Novo Nordisk’s initial investment in GLP-1 paid off in more ways than one: it has also proven to be an effective anti-obesity drug. 16When GLP-1 was first introduced, investors and the scientific community were unaware of its effectiveness in countering obesity. Now marketed under the name Wegovy, the drug is a leader in the growing obesity market alongside Eli Lilly’s Zepbound. 17In our view, companies that share Novo Nordisk’s fundamentals – namely a strong reinvestment rate, healthy balance sheet, longevity and visible track record of growth – are better positioned to innovate and deliver long-term returns.

BEYOND THE BENCHMARK

By operating independently of a benchmark, we believe that Comgest is well placed to invest in areas of the healthcare sector beyond pharmaceuticals. For example, our Pan Europe portfolio includes biopharmaceutical manufacturing suppliers, such as Sartorius Stedim, a German laboratory equipment supplier and Icon, an Irish healthcare company. These companies supply equipment and render services required for biopharmaceutical R&D and production, including microbial tests and technology solutions.
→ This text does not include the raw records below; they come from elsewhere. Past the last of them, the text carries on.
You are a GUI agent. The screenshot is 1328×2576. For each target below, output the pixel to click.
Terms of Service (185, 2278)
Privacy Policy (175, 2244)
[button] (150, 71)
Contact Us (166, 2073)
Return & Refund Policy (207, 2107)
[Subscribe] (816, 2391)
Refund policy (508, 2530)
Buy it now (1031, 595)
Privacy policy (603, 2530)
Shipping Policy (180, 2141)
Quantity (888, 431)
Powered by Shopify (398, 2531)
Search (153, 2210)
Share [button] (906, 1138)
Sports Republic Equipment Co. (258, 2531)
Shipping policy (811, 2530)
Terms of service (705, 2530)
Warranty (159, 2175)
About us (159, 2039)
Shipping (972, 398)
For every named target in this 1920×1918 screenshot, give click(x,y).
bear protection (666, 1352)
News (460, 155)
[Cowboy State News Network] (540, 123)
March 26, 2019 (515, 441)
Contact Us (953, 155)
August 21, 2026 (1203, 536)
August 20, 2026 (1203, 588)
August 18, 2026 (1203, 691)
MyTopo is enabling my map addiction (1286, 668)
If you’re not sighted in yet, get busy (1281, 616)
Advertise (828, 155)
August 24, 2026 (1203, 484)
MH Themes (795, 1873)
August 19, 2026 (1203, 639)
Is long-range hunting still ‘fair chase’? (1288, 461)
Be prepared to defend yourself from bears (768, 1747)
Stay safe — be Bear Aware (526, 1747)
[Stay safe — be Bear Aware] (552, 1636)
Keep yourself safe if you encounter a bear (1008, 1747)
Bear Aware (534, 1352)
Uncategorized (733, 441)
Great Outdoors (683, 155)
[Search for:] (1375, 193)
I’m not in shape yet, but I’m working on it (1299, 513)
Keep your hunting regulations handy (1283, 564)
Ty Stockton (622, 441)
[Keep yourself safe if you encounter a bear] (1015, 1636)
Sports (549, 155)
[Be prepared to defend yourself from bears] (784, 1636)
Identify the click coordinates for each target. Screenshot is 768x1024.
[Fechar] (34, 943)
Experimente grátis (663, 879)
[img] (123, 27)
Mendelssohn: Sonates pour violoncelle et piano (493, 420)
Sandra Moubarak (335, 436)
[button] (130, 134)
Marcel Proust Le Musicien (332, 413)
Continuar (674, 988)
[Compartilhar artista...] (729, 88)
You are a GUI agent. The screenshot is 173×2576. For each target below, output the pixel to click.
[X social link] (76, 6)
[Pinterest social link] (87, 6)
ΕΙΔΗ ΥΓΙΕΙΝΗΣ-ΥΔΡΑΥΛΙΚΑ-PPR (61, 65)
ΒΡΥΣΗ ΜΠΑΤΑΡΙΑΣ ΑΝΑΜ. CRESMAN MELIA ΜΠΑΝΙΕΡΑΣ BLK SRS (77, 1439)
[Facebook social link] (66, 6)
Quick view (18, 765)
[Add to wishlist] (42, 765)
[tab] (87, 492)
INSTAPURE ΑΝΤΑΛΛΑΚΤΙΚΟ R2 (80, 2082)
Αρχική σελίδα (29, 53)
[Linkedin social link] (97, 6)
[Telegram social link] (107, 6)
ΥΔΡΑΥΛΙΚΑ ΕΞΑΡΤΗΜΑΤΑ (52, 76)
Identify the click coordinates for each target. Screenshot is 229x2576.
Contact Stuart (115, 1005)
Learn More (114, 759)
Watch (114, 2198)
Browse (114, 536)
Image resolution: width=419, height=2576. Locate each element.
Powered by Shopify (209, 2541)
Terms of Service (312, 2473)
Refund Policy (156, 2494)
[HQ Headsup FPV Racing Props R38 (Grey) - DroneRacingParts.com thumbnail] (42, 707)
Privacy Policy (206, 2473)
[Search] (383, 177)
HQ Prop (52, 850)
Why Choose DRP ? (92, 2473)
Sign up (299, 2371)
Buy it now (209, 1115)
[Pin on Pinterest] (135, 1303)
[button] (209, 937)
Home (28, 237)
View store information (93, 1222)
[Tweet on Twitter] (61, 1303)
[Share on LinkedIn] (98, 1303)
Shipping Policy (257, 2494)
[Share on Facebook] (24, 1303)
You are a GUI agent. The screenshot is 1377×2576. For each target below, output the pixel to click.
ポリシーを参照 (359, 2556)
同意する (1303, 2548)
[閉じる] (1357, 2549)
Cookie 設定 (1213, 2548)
Our Pan Europe portfolio also features medical device retailers, such as the Italian hearing aid company Amplifon and the Swiss dental implant manufacturer Straumann Group. These companies are likely to benefit from the growth trends linked to an ageing population, as people will likely need hearing and dental solutions as they age. In our view, longer lifespans will create more demand for health care products and services as people seek to maintain health and vitality throughout their lives.

All of these businesses possess significant competitive advantages and prioritise end-user markets. From diabetes to myopia and dentures to gastrointestinal issues, Comgest invests in a wide variety of healthcare companies that target specific markets with bespoke and diversified growth models. By sticking to our quality growth approach, we can diversify our research and investments across various medical sectors, thereby minimising R&D pipeline risks associated with large pharmaceutical manufacturers that dominate the sector.

STOCKPICKING WITH A TAILWIND OF SCALE AND LONGEVITY

At Comgest, we are less concerned with sectors or themes when it comes to investing. For nearly 40 years, we have concentrated on quality growth stock picking. We are firmly convinced that active investors can identify attractively valued healthcare companies by focusing on company fundamentals and durable competitive advantages. Our Comgest Pan Europe Equity strategy benefits from long-term growth drivers such as an ageing population and the rising demand for weight loss solutions.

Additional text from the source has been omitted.